** AIM OF THE TASK **
Tell me how many lines in the data below hold the string "button", and say nothing else.

** DATA SHOWN **
+ + +
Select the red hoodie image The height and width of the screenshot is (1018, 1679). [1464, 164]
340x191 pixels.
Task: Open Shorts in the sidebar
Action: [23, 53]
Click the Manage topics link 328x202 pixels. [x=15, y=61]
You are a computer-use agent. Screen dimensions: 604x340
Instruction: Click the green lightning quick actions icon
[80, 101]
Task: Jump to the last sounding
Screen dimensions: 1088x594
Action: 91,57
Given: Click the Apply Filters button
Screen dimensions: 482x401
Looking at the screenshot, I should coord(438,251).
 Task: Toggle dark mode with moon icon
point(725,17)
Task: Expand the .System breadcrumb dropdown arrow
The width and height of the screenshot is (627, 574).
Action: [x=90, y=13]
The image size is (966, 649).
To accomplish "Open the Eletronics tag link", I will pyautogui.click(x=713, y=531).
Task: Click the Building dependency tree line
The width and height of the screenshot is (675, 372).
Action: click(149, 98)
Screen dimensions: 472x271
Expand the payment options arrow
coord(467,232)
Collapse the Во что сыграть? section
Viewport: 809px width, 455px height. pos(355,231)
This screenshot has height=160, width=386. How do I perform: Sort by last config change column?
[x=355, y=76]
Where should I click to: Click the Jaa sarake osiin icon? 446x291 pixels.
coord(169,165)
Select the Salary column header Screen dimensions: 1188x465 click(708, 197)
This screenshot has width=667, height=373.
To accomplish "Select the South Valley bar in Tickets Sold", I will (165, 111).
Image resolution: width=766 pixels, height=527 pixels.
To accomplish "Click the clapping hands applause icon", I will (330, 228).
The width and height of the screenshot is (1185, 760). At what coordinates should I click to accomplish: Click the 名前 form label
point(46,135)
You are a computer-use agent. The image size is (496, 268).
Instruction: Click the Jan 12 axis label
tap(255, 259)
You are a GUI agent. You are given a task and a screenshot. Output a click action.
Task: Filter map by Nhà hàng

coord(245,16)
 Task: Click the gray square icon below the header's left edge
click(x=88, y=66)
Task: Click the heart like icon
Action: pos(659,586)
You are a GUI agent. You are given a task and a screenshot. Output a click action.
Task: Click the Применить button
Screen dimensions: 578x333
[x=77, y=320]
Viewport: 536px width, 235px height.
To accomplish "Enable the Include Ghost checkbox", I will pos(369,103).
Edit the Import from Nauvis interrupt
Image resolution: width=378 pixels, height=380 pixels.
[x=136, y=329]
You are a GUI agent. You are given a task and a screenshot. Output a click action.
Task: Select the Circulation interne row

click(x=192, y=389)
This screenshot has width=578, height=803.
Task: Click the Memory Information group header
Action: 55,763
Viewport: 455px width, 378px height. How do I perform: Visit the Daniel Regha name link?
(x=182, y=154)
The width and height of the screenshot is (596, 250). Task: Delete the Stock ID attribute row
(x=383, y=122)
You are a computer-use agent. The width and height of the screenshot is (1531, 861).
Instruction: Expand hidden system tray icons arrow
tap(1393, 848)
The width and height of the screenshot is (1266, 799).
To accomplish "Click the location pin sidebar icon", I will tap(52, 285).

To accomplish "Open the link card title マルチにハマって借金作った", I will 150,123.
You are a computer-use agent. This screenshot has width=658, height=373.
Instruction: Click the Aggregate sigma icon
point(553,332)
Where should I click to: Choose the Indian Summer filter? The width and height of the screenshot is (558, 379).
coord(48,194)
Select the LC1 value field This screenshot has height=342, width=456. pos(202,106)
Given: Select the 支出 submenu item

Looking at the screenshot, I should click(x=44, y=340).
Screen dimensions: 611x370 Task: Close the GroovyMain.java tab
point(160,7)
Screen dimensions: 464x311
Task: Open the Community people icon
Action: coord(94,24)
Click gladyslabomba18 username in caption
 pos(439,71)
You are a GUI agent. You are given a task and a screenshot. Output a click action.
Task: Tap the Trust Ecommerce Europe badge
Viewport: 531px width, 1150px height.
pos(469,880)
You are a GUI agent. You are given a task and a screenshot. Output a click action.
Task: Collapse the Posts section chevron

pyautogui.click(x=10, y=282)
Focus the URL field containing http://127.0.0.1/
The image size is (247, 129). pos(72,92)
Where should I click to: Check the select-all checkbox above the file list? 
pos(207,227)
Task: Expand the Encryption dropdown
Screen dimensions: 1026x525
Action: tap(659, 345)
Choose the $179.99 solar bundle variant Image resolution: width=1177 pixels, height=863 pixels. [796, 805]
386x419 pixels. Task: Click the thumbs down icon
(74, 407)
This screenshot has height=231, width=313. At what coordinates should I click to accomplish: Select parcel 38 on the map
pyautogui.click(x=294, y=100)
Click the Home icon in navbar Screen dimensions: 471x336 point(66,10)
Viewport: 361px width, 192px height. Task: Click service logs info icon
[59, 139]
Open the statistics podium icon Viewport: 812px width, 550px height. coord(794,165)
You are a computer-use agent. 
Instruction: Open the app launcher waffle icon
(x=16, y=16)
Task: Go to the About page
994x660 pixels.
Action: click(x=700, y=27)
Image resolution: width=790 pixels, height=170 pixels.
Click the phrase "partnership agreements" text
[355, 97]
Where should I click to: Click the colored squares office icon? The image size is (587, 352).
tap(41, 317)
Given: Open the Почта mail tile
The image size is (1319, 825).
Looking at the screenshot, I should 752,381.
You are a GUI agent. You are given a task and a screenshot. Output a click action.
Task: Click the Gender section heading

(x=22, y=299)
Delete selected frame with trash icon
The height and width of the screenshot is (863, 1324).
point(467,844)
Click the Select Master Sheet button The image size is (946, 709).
+ + +
** RESPONSE TO THE TASK **
3